As discussed in How Price Moves, the market is naturally drawn to areas of high liquidity. These areas are almost always located just above resistance levels or just below support levels, where retail traders place their stop losses.
The Fakeout Anatomy
A fakeout (or false breakout) happens when the market maker pushes the price past a key level to trigger those stops, only to immediately reverse the price back in the opposite direction.
- The Setup: The price approaches a well-known resistance level. Retail breakout traders place buy-stop orders above the line, while existing short-sellers have their stop losses there.
- The Trigger: The price pushes slightly above the resistance. The stops are triggered, flooding the order book with buy orders.
- The Trap: The market maker uses this flood of retail buy orders as liquidity to execute their massive sell orders.

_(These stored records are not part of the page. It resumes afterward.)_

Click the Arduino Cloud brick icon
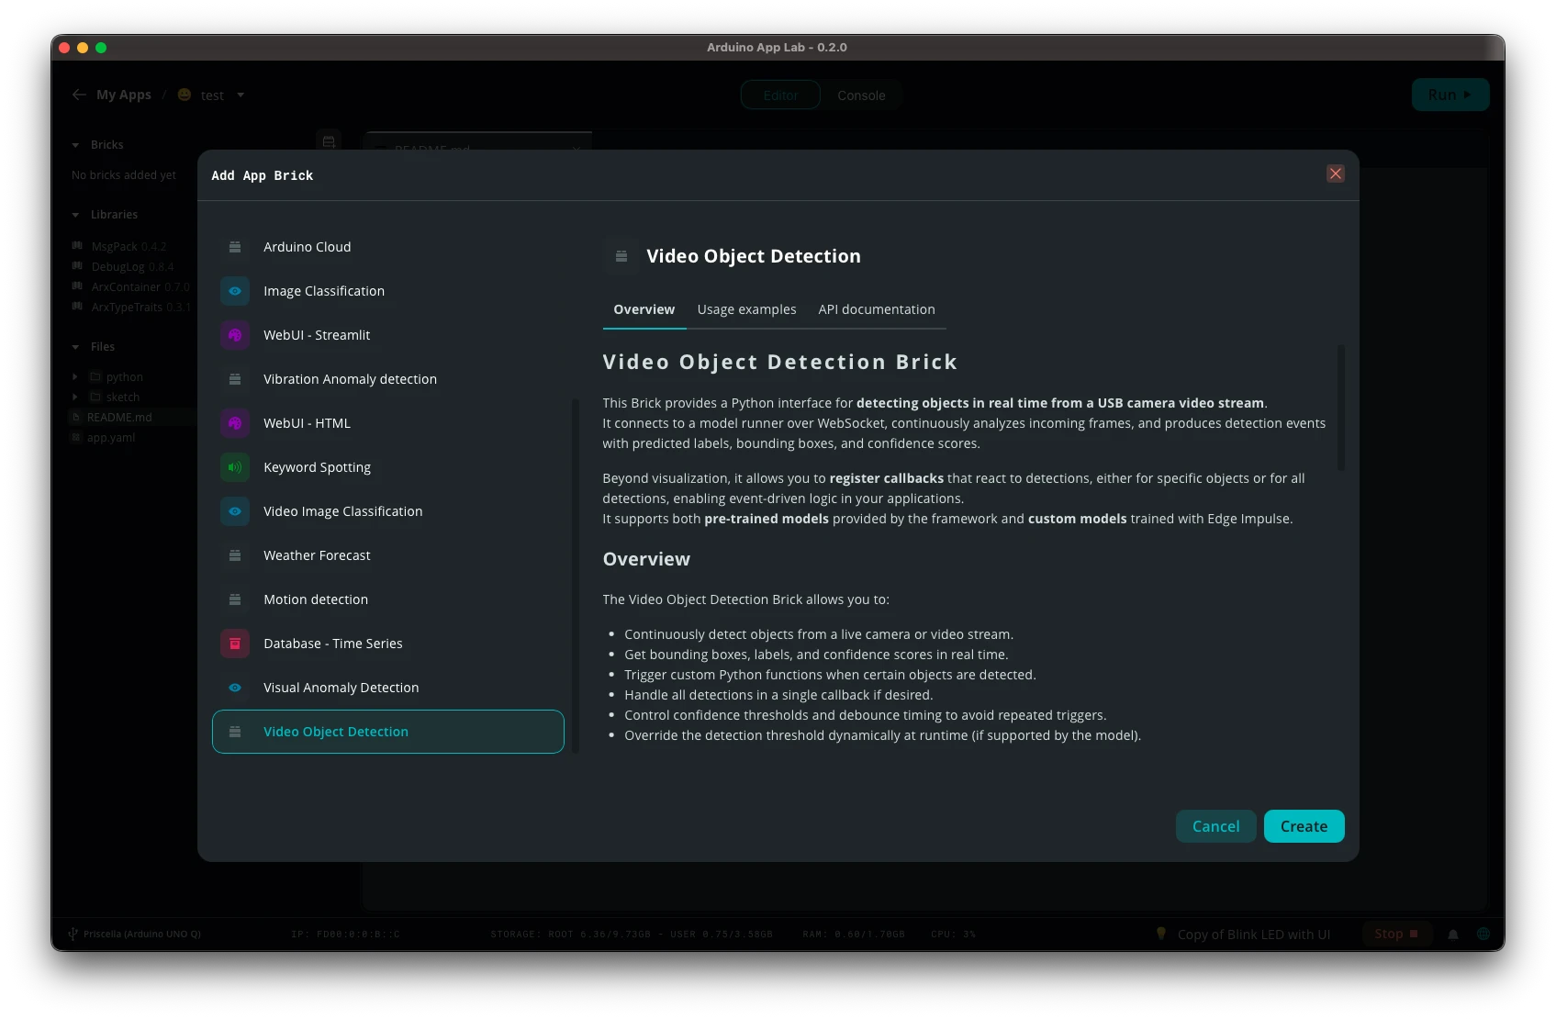Image resolution: width=1556 pixels, height=1019 pixels. 235,247
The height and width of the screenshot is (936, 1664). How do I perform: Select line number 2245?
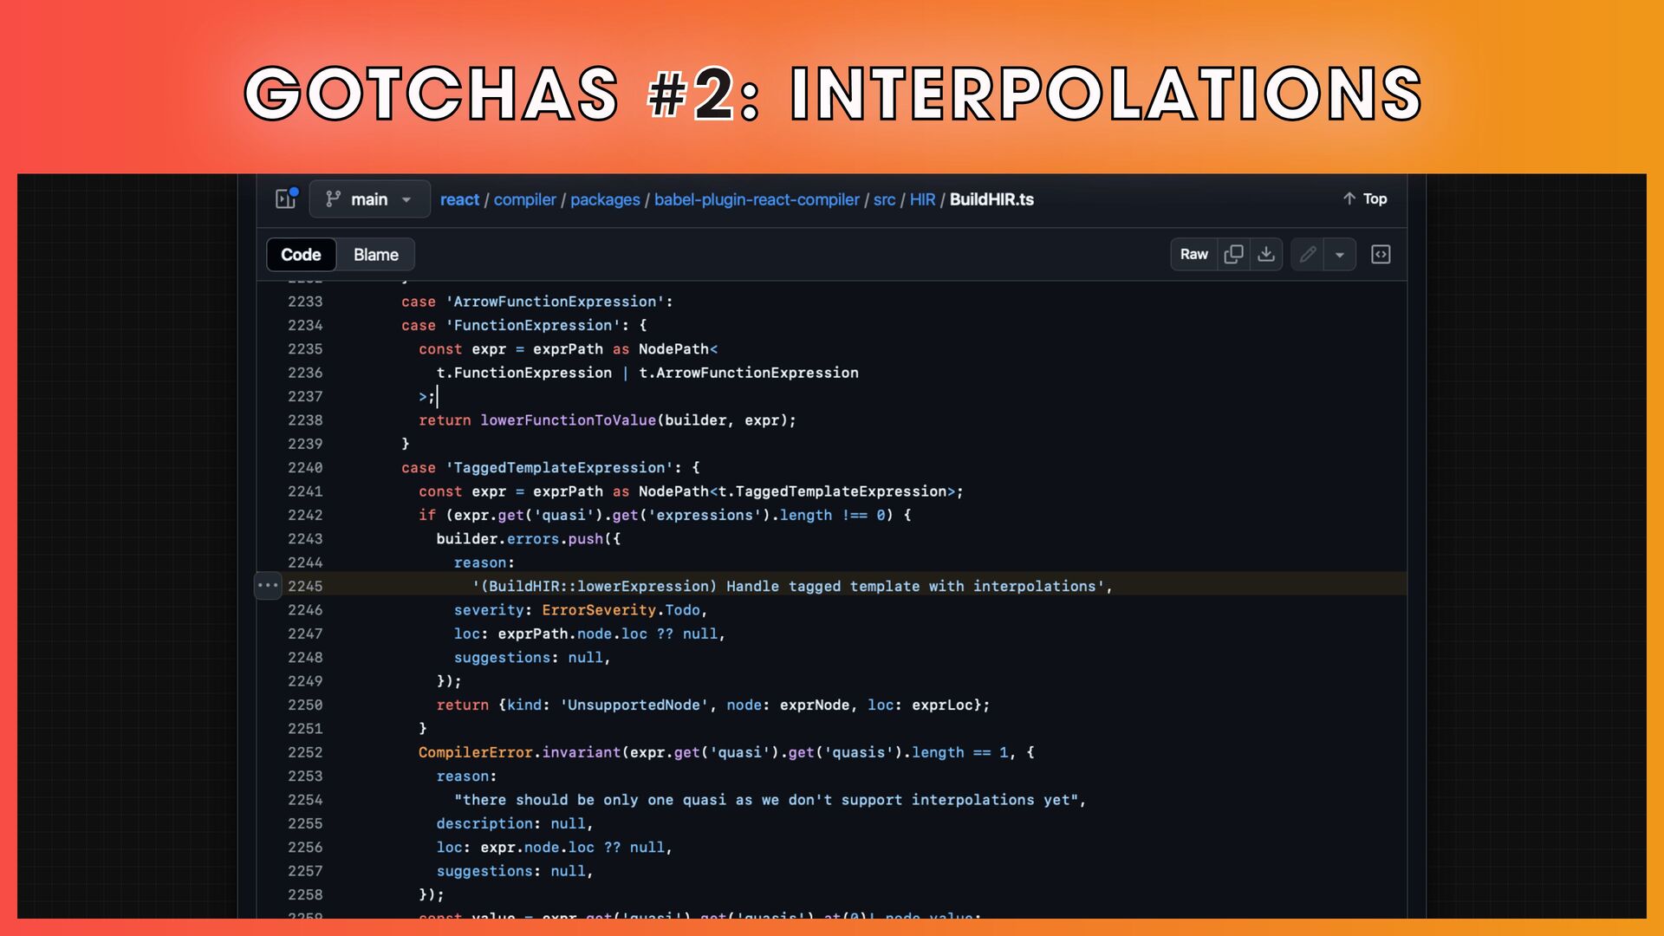305,587
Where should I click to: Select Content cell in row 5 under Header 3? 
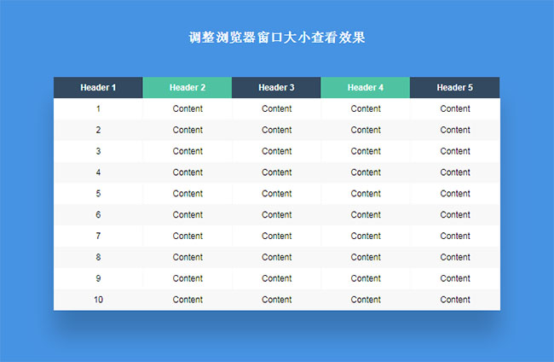click(276, 193)
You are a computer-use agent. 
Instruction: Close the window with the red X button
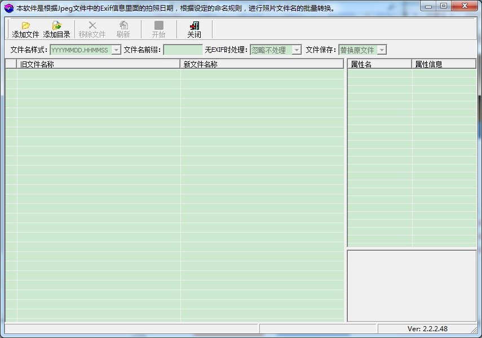coord(464,6)
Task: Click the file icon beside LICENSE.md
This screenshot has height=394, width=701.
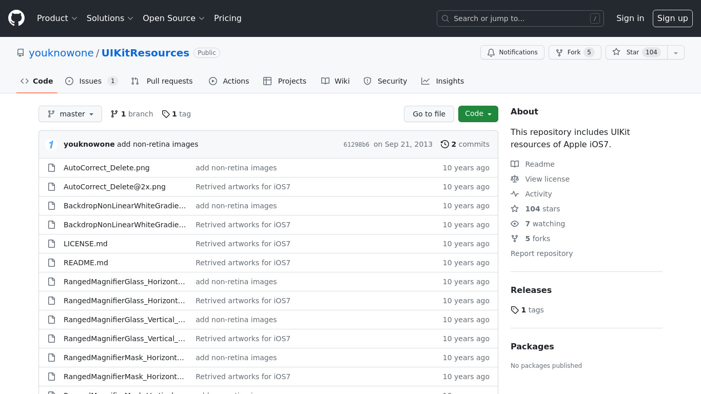Action: click(x=51, y=244)

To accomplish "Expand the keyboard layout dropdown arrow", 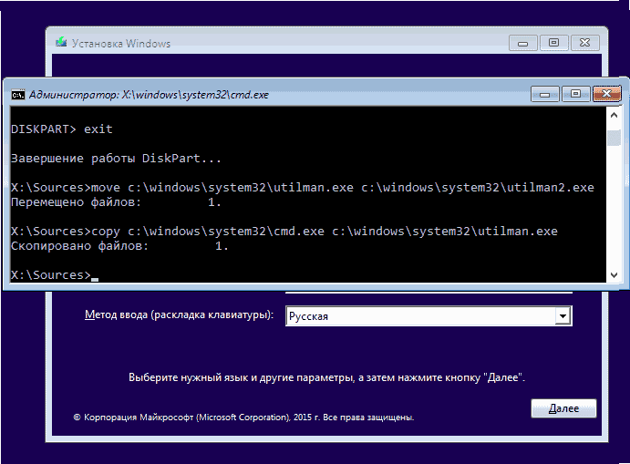I will click(x=563, y=316).
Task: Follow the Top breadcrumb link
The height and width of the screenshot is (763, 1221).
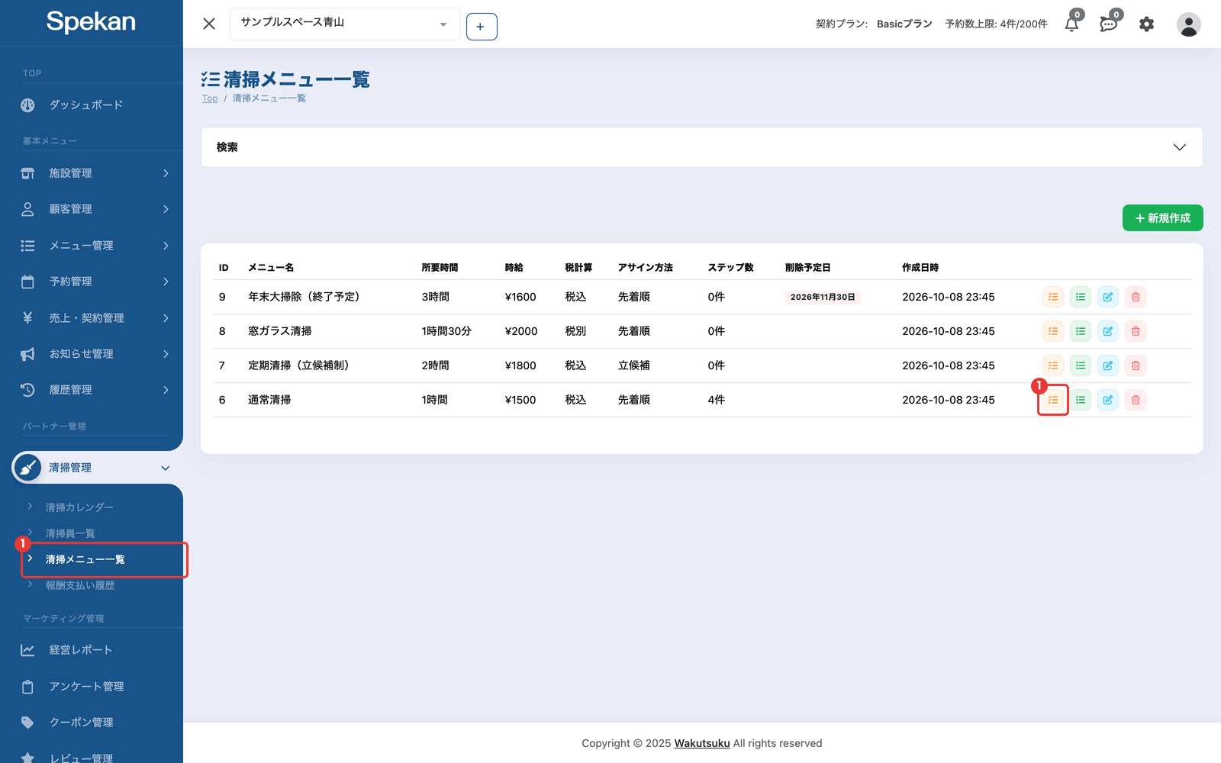Action: click(210, 98)
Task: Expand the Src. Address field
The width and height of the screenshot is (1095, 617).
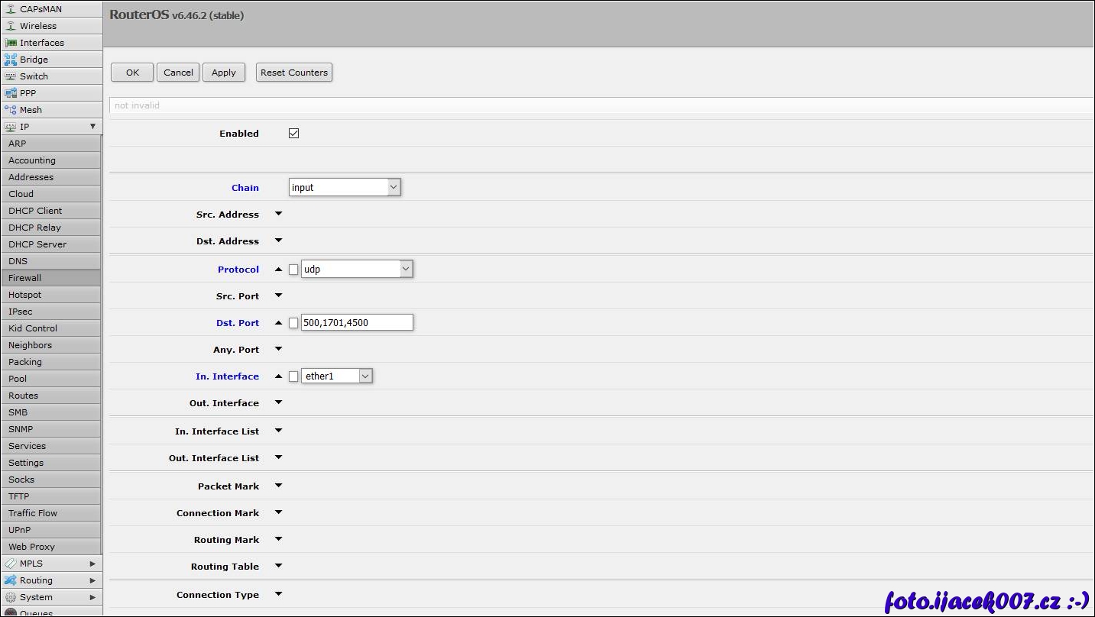Action: point(278,215)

- The Reversal: With no genuine buying pressure left, the price rapidly collapses back below the resistance level. The breakout traders are now trapped underwater.
How to Trade the Fakeout
To trade this strategy, you must be patient and disciplined.
- Wait for the Break: Let the price break the level. Do not try to anticipate it.
- Watch the Momentum: If the price breaks the level but immediately stalls, and the order flow (Level 2 data) shows heavy limit selling absorbing the market buys, a trap is being set.
- The Entry: Enter your trade in the opposite direction (e.g., short) the moment the price falls back below the original resistance level.
- The Stop Loss: Place a tight stop loss just above the wick of the false breakout.
[!IMPORTANT] If a breakout is genuine, it will not return below the resistance level. If it does, the breakout is invalidated, and the probability of a violent reversal is extremely high.